In the pamphlet I reminded the dept. of the work of John Hattie, because it really comes down to being efficient with the time we have with students and the time we have to plan for our students.  Hattie's work is grounded in using the most effective strategies intentionally to gain accelerated learning.  That's the heart of what we are doing.  To get students to retain, maintain and apply greater amounts of their learning in short amounts of time.  It's not about doing a 3o minute activity in 15 minutes, but, in that 15 minutes, utilizing amazing strategies that help make memory get encoded into long term memory.  Make learning sticky!

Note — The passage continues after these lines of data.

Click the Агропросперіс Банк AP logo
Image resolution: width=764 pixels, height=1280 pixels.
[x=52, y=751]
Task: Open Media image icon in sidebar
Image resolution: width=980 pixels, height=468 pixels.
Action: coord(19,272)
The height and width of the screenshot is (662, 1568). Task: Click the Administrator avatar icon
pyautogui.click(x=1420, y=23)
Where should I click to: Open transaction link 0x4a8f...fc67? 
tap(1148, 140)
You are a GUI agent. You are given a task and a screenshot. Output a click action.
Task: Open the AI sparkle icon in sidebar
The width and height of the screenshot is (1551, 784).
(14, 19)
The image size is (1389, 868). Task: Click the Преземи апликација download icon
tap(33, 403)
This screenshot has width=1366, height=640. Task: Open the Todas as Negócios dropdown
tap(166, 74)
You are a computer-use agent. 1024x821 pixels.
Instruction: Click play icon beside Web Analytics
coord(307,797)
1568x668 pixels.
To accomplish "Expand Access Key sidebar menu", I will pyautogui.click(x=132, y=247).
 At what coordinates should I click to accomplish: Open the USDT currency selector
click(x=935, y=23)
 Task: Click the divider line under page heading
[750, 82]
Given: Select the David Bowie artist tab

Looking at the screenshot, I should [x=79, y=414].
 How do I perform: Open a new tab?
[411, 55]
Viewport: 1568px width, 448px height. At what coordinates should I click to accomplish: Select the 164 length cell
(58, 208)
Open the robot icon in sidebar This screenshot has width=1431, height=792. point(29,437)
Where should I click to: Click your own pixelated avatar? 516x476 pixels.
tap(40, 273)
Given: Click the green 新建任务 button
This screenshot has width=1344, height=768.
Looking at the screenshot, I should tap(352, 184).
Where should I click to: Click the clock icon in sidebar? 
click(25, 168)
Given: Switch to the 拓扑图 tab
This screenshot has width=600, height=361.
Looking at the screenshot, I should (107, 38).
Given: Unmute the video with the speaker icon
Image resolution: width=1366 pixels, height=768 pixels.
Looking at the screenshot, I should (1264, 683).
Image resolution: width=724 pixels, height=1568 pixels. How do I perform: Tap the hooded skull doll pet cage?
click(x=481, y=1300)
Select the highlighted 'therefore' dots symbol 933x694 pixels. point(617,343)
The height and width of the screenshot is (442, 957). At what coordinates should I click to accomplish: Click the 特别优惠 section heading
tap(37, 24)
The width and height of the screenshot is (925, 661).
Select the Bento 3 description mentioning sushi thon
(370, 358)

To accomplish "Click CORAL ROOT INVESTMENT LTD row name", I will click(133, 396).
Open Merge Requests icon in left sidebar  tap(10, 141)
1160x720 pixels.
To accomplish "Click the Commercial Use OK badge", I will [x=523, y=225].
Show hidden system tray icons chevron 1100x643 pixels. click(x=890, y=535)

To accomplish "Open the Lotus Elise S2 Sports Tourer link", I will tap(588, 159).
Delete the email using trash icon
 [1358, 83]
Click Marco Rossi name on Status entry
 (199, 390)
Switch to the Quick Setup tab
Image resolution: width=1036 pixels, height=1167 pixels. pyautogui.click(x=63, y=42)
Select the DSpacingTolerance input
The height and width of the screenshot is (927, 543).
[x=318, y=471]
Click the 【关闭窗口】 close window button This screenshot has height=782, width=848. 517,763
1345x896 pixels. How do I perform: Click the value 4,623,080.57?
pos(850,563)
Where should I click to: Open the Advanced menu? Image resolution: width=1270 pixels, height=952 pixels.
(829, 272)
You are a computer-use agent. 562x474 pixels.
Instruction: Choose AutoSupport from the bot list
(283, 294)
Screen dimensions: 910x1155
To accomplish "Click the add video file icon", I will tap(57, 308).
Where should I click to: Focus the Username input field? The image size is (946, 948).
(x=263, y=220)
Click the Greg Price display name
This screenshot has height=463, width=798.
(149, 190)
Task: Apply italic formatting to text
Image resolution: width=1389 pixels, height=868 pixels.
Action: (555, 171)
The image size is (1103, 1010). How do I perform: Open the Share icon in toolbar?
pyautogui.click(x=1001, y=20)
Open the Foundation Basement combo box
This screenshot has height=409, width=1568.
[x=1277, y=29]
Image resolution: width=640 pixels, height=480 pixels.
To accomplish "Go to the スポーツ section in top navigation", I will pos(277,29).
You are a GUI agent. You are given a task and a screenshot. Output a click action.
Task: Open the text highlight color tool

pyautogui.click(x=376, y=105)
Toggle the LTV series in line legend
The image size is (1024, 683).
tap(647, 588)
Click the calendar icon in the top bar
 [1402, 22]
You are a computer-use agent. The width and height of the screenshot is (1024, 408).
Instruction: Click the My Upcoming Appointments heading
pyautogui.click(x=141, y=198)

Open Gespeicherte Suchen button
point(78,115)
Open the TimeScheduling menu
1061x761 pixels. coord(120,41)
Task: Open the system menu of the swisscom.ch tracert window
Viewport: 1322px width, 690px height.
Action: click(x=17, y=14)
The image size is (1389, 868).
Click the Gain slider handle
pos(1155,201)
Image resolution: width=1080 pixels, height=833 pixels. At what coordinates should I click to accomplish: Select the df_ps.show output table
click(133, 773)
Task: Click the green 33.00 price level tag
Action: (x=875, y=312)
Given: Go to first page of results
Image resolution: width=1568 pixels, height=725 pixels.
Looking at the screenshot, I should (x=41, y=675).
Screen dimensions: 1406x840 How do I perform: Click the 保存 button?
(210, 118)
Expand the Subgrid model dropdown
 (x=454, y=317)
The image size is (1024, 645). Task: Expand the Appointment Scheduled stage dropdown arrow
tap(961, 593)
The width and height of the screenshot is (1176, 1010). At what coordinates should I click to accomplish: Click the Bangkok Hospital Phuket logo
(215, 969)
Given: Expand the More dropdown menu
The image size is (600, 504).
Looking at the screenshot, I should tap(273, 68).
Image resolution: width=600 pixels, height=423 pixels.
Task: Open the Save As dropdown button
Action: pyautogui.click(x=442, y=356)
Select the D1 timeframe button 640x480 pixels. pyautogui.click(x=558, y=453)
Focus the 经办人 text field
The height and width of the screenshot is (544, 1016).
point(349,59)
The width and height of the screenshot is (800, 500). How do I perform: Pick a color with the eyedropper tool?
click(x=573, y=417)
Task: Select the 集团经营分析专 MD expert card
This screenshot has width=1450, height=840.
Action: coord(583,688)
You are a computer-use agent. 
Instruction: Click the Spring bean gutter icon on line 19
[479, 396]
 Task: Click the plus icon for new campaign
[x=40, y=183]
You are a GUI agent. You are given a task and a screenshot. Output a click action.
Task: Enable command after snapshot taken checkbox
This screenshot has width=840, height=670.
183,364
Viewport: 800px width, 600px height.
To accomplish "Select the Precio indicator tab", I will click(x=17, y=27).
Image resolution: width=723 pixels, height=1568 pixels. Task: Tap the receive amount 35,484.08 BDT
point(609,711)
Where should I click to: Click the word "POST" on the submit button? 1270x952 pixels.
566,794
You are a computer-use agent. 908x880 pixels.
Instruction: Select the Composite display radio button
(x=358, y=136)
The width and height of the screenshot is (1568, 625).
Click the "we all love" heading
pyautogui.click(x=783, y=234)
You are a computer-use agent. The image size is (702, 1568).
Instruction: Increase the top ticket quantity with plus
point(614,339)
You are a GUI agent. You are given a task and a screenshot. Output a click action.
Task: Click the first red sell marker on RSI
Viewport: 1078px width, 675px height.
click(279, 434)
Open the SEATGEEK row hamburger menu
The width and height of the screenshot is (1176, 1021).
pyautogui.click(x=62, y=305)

Remember, John Hattie completes a meta-analysis of hundreds of instructional strategies every year and ranks them according to their effectiveness and influence on student growth. One years input yields one years growth. A hinge point of .4 equals one year growth. We should strive to use strategies that are effective in providing at least one years growth or more! 
 For more information, see Hattie

(DO NOT let the second most influential strategy called "Self-Reported Grades" turn you off... most people see that as kids grading themselves... nope...
John Hattie explains that....
"Children are the most accurate when predicting how they will perform, if I could write my book Visible Learning for Teachers again, I would re-name this learning strategy “Student Expectations” to express more clearly that this strategy involves the teacher finding out what are the student’s expectations and pushing the learner to exceed these expectations. Once a student has performed at a level that is beyond their own expectations, he or she gains confidence in his or her learning ability."

Below is a list of 12 influential teacher moves and their effect size.  What is amazing, is the moves are very low gradient.  They can easily be inserted into your pedagogy.  With intentionality, they can be ingrained in your habits quickly.  I saw Wes Kieschnick present this piece and it was amazing.  "Clock Face" is an old Quantum Learning strategy that uses places in the room to become a clock face to hang memory on.  It's very much like a peg system, where you tag a memory in a specific place to help retrieve it.  Add movement and stories to the peg and you just added more memory tags.  It's a great strategy! 
@Wes_Kieschnick

What I really like about this clock-face, is all of the strategies mentioned are influenced by teacher actions and aid in development of teacher to student relationships. Which we all know is the heart of learning.